Quasi impercettibili goccioline di sangue iniziarono a venir fuori dal labbro inferiore di BaekHyun, dopo che ChanYeol l’aveva morso forse con troppa forza, ma, in ogni caso, la fenice non vi aveva dato troppo peso. Il dio della luce, comunque, rimaneva immobile, adesso, a guardare di lato, verso le tende pesanti, intanto che l’altro si apprestava a lasciare scie di piccoli baci sul suo collo, fin quando non si fermò all’altezza della clavicola, iniziando a rendere quella porzione di pelle bollente, succhiando, mordendo e leccando, contento solo quando vide comparire un vistoso segno rosso. E BaekHyun si ammaccava ancora un po’, moriva ancora un po’ dentro.

              «Si vede che oggi Kris è ad Hestil…» disse, a voce bassa.

A quella frase, come di riflesso, ChanYeol lo morse sul collo, proprio dove lo fanno i vampiri, e finì con l’aprirgli la camicia bianca strappandola, facendo saltarne i bottoni chissà dove.

              «Sì, si vede. Quanta forza ti dà, mh…?»

ChanYeol spinse col bacino contro quello dell’altro, di scatto, a sentire ancora altre parole provenire dalla bocca di BaekHyun, pervase, in più, da amarezza ed evidente rabbia.

              «Mi ami?» chiese la fenice, guardando l’altro negli occhi, con un’espressione che definirei ermetica.

BaekHyun annuì, senza esitazioni.

              «Allora fai solo la tua parte e sta’ zitto.»

 

BaekHyun era rimasto inerme, di nuovo. Aveva atteso che l’altro lo spogliasse (senza comunque possibilità di sentire freddo, per via della temperatura della torre) e che si fosse sfogato abbastanza sul suo corpo, lasciandogli copiosi graffi sul petto, sulla schiena, altri segni rossi sul collo.

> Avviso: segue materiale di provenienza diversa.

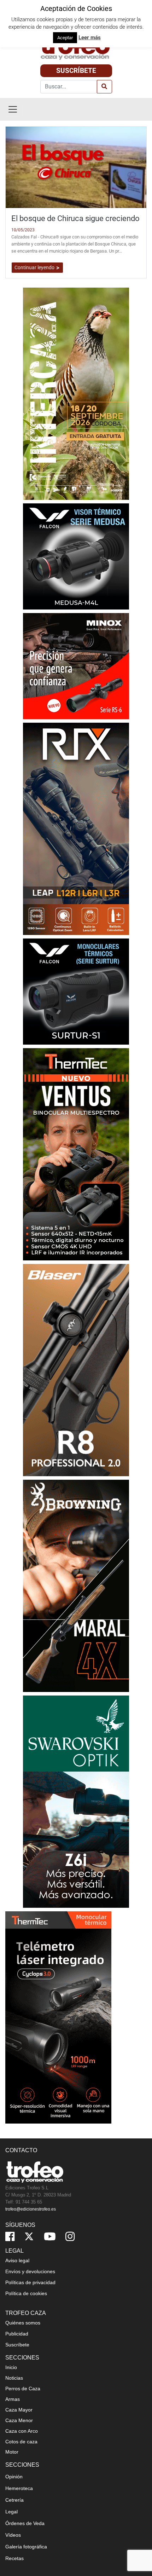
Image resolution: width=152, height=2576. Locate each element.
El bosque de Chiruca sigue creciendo (75, 218)
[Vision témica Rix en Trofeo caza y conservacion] (76, 829)
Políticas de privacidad (30, 2282)
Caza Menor (19, 2420)
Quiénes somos (22, 2323)
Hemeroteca (19, 2488)
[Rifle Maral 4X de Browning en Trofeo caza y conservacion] (76, 1586)
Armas (12, 2399)
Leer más (89, 37)
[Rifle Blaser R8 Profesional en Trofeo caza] (76, 1370)
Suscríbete (76, 71)
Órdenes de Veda (25, 2523)
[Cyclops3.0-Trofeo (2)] (58, 2017)
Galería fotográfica (26, 2546)
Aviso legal (17, 2260)
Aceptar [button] (65, 37)
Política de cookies (26, 2293)
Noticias (14, 2378)
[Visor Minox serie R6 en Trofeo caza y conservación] (76, 666)
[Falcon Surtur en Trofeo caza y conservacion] (76, 991)
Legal (11, 2511)
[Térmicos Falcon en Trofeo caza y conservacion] (76, 556)
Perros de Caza (22, 2388)
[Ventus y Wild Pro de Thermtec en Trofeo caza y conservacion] (76, 1154)
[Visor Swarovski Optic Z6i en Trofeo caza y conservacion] (76, 1801)
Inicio (11, 2367)
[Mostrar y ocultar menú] (13, 109)
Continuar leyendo (34, 267)
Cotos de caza (21, 2441)
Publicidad (16, 2334)
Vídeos (13, 2535)
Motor (11, 2452)
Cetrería (14, 2500)
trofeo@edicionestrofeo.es (30, 2209)
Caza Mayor (19, 2410)
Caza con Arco (21, 2431)
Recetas (14, 2558)
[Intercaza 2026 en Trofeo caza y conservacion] (76, 393)
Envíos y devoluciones (30, 2271)
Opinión (14, 2476)
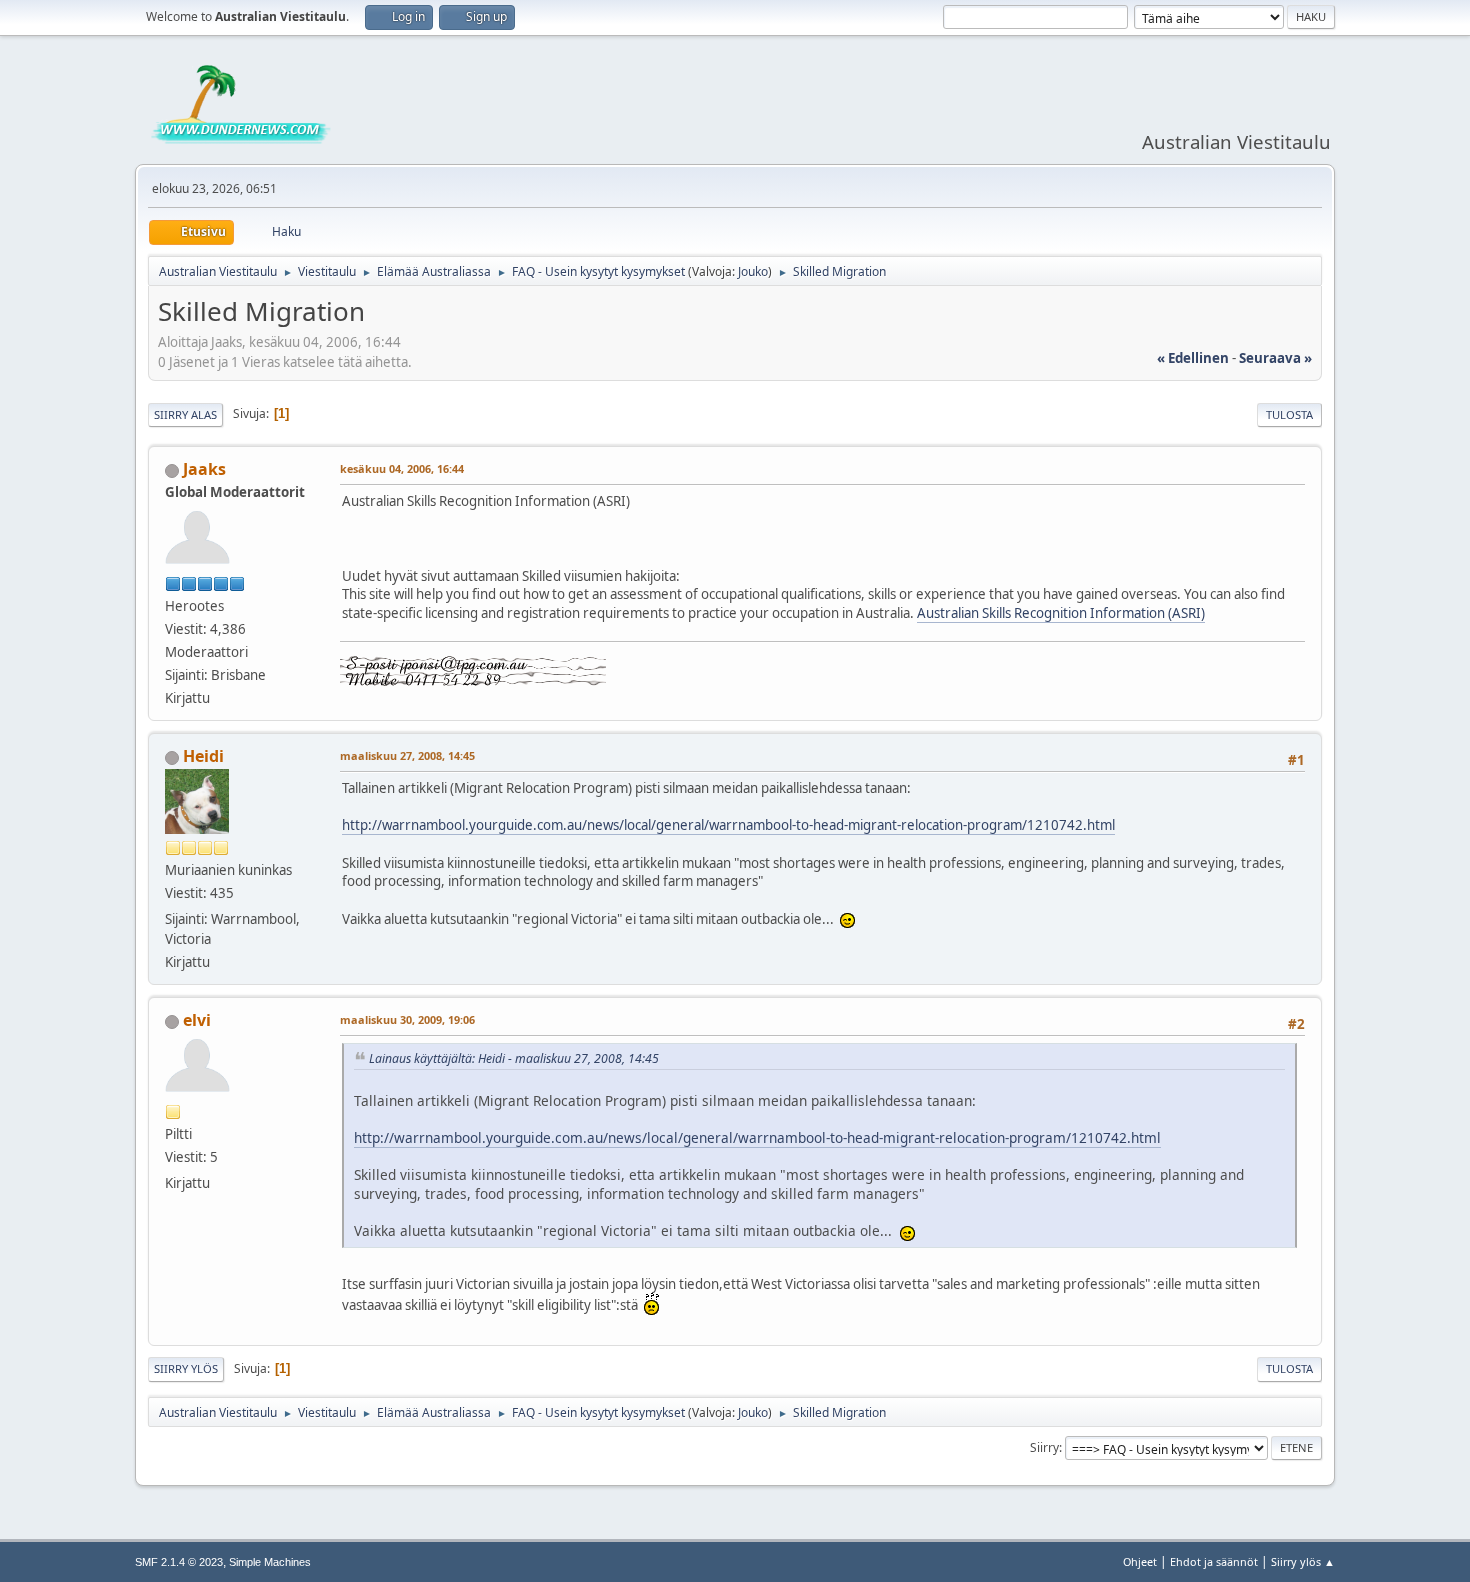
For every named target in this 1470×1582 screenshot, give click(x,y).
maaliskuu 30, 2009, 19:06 (407, 1019)
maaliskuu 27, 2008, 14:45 (407, 755)
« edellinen (1193, 358)
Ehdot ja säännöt (1214, 1561)
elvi (197, 1020)
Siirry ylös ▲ (1303, 1561)
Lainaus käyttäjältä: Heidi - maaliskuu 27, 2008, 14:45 (514, 1058)
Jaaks (204, 469)
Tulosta (1289, 414)
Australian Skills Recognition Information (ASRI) (1061, 613)
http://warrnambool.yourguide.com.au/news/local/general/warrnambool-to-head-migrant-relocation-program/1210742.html (728, 825)
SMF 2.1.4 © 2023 (179, 1562)
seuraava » (1275, 358)
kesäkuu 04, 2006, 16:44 (402, 468)
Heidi (203, 756)
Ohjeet (1140, 1561)
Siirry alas (185, 414)
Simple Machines (270, 1562)
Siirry (1044, 1447)
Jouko (753, 271)
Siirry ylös (186, 1368)
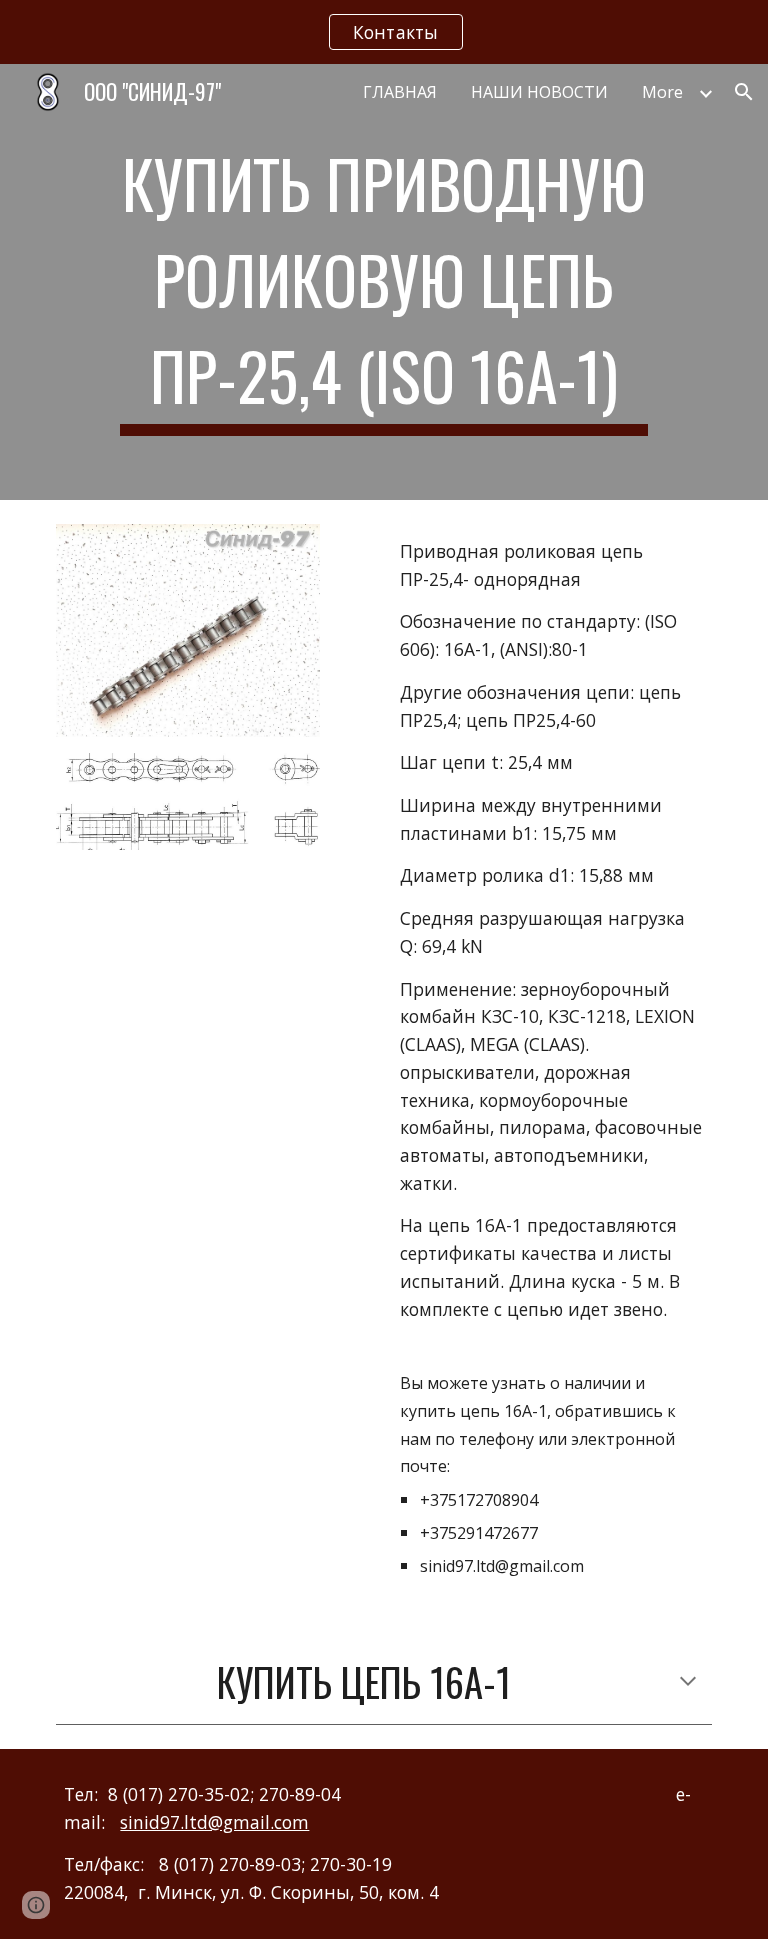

Poi, il dio della luce, era morto ancora un po’, ripensando alle ultime parole che la fenice gli aveva rivolto, quando proprio lui aveva iniziato a prepararlo senza troppa attenzione, non curandosi se, effettivamente, i suoi muscoli potessero finalmente adattarsi alla successiva intrusione senza recargli dolore. E continuò a pensare infinite volte, ancora, a quelle parole. Perché quello era diventato il suo lavoro, appunto: andare di tanto in tanto a fargli visita in modo che ChanYeol potesse sfogarsi e sopperire alla sua parte mancante.

Lasciava che spingesse in lui quanto gli andava, con l’intensità che preferiva, ed apriva solo la bocca, se faceva male; non gridava. Prendeva tutto il dolore, fisico e mentale, e lo chiudeva in una specie di cassaforte che abbandonava da qualche parte in fondo a se stesso.

Non raggiungeva il piacere. O meglio, lo faceva, ma a momenti non se ne accorgeva ed era per semplice reazione delle scariche elettriche del suo corpo.

 

ChanYeol lo lasciò di nuovo in quella stanza enorme che, da essere accogliente, a BaekHyun adesso appariva come delle semplici quattro mura vuote, che non avrebbero potuto trasmettergli più nulla fin quando non avesse mandato giù quell’ennesimo boccone amaro. Si ripulì alla meno peggio e, con su solo i pantaloni e le scarpe, abbandonò la torre della fenice, con la camicia strappata in mano.

Una volta fuori, intanto che camminava, si voltò a guardare verso il lago Ion, sentendosi improvvisamente in colpa per le cose precedentemente dette al guardiano. Notò che le acque erano del loro solito azzurro, ma non splendevano. Ciò poteva solo stare a significare che SuHo si era allontanato da Hestil.